• _Stored rows_:
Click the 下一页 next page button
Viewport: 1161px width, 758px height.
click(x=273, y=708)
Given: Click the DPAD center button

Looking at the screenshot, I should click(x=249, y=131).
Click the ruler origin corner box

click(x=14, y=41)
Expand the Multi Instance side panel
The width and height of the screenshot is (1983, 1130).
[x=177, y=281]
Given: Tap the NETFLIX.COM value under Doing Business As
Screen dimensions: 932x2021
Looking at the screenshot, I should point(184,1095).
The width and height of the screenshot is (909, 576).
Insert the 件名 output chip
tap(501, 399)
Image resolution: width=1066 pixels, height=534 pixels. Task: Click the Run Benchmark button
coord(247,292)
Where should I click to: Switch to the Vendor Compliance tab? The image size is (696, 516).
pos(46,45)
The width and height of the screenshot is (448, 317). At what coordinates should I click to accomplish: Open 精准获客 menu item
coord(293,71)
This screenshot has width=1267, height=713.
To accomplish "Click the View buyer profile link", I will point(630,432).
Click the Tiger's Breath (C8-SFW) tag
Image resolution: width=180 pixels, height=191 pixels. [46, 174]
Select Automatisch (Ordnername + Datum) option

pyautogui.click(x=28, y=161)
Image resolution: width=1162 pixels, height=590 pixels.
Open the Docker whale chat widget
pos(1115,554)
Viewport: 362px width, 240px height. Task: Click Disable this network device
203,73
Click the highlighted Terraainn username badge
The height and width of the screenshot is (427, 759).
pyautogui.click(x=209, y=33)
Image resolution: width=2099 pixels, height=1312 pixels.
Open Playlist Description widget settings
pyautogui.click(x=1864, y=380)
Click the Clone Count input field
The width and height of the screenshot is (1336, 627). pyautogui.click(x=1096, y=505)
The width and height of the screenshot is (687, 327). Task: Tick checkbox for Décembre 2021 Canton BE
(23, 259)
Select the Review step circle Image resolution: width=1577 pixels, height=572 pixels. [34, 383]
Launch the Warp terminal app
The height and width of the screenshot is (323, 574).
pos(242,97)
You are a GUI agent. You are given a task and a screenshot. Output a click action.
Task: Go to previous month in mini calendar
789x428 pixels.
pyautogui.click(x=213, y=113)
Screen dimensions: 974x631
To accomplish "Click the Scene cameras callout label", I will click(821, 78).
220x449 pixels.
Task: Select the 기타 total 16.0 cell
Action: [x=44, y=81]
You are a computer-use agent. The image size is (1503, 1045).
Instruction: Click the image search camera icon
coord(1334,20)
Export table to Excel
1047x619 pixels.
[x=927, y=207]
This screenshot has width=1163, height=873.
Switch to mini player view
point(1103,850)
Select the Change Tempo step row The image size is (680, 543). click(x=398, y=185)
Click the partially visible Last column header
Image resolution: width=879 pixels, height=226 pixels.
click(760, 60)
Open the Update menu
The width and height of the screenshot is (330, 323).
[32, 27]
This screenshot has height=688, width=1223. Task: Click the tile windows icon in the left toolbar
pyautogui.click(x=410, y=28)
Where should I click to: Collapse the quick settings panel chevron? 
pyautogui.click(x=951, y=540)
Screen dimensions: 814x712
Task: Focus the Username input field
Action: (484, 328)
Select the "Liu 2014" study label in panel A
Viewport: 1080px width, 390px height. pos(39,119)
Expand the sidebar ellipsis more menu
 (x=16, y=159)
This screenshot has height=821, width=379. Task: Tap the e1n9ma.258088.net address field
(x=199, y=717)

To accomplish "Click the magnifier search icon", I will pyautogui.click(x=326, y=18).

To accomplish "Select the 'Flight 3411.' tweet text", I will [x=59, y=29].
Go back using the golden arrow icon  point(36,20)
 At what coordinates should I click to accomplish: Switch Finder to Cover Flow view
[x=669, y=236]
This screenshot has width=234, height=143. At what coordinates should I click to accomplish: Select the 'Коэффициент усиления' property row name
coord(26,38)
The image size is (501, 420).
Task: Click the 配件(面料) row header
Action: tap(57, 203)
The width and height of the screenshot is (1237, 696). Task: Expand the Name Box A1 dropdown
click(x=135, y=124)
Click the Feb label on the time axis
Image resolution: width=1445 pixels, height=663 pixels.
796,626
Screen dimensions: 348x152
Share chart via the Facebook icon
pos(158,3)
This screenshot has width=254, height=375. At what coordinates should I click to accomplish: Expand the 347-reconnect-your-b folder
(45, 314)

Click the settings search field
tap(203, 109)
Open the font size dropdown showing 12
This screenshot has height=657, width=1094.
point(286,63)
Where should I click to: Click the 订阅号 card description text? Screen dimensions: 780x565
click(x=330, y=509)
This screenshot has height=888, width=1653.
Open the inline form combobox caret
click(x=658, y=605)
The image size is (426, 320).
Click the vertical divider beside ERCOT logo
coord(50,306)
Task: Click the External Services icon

• _Your instructions_: Report how many lines of the material above contain the string "Where", matching case exactly. Give only the number.

• _Solution_: 3